RECORDS SHOWN

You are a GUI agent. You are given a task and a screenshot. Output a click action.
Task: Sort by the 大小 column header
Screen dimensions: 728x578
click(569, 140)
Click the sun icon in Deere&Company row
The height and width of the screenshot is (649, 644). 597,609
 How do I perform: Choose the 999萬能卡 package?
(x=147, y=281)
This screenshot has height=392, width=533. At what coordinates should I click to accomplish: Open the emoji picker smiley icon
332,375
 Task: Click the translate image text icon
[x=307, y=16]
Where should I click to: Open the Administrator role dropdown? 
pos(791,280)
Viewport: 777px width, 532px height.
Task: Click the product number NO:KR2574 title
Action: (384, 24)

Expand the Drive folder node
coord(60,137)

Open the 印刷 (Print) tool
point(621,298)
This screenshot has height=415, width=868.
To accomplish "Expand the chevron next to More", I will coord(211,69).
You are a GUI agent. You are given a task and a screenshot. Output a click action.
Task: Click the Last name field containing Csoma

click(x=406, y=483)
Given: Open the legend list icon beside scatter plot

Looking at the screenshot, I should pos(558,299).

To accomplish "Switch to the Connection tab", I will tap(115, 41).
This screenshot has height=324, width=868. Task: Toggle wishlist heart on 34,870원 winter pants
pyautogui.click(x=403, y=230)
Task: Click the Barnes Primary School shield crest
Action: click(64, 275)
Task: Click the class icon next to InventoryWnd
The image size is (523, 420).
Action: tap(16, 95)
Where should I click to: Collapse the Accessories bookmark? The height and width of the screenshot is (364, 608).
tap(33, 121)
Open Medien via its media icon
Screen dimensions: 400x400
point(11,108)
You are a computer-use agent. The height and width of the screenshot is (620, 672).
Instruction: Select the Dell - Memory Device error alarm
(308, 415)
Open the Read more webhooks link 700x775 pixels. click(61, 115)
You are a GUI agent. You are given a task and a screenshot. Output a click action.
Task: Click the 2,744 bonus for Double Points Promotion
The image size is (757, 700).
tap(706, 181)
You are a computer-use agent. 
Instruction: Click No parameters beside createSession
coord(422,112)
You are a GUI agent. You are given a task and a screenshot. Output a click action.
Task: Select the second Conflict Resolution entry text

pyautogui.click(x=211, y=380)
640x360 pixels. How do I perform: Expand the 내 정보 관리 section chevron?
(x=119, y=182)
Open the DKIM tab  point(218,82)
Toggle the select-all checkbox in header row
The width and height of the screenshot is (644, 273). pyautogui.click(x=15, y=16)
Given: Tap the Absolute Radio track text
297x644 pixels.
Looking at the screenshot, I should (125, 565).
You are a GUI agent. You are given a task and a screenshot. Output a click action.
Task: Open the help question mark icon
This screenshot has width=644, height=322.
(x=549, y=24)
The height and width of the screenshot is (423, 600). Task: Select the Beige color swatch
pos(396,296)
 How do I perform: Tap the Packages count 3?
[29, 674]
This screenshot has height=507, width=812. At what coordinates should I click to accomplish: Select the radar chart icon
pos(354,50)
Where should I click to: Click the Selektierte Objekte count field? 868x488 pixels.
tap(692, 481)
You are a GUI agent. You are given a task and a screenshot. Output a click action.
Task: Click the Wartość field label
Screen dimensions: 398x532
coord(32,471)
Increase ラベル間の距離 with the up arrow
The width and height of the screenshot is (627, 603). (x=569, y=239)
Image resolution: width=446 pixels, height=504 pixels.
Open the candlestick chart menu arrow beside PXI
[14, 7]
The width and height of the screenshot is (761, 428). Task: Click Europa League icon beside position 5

PROBLEM TO WORK ON
After locating the line with "This screenshot has height=392, width=533." above, return that line and every later line through the one with "Given: Tap the Absolute Radio track text", word for word and with nothing else.

EXERCISE RESPONSE
This screenshot has height=392, width=533. At what coordinates should I click to accomplish: Open the emoji picker smiley icon
332,375
 Task: Click the translate image text icon
[x=307, y=16]
Where should I click to: Open the Administrator role dropdown? 
pos(791,280)
Viewport: 777px width, 532px height.
Task: Click the product number NO:KR2574 title
Action: (384, 24)

Expand the Drive folder node
coord(60,137)

Open the 印刷 (Print) tool
point(621,298)
This screenshot has height=415, width=868.
To accomplish "Expand the chevron next to More", I will coord(211,69).
You are a GUI agent. You are given a task and a screenshot. Output a click action.
Task: Click the Last name field containing Csoma

click(x=406, y=483)
Given: Open the legend list icon beside scatter plot

Looking at the screenshot, I should pos(558,299).

To accomplish "Switch to the Connection tab", I will tap(115, 41).
This screenshot has height=324, width=868. Task: Toggle wishlist heart on 34,870원 winter pants
pyautogui.click(x=403, y=230)
Task: Click the Barnes Primary School shield crest
Action: click(64, 275)
Task: Click the class icon next to InventoryWnd
The image size is (523, 420).
Action: tap(16, 95)
Where should I click to: Collapse the Accessories bookmark? The height and width of the screenshot is (364, 608).
tap(33, 121)
Open Medien via its media icon
Screen dimensions: 400x400
point(11,108)
You are a computer-use agent. The height and width of the screenshot is (620, 672).
Instruction: Select the Dell - Memory Device error alarm
(308, 415)
Open the Read more webhooks link 700x775 pixels. click(61, 115)
You are a GUI agent. You are given a task and a screenshot. Output a click action.
Task: Click the 2,744 bonus for Double Points Promotion
The image size is (757, 700).
tap(706, 181)
You are a computer-use agent. 
Instruction: Click No parameters beside createSession
coord(422,112)
You are a GUI agent. You are given a task and a screenshot. Output a click action.
Task: Select the second Conflict Resolution entry text

pyautogui.click(x=211, y=380)
640x360 pixels. How do I perform: Expand the 내 정보 관리 section chevron?
(x=119, y=182)
Open the DKIM tab  point(218,82)
Toggle the select-all checkbox in header row
The width and height of the screenshot is (644, 273). pyautogui.click(x=15, y=16)
Given: Tap the Absolute Radio track text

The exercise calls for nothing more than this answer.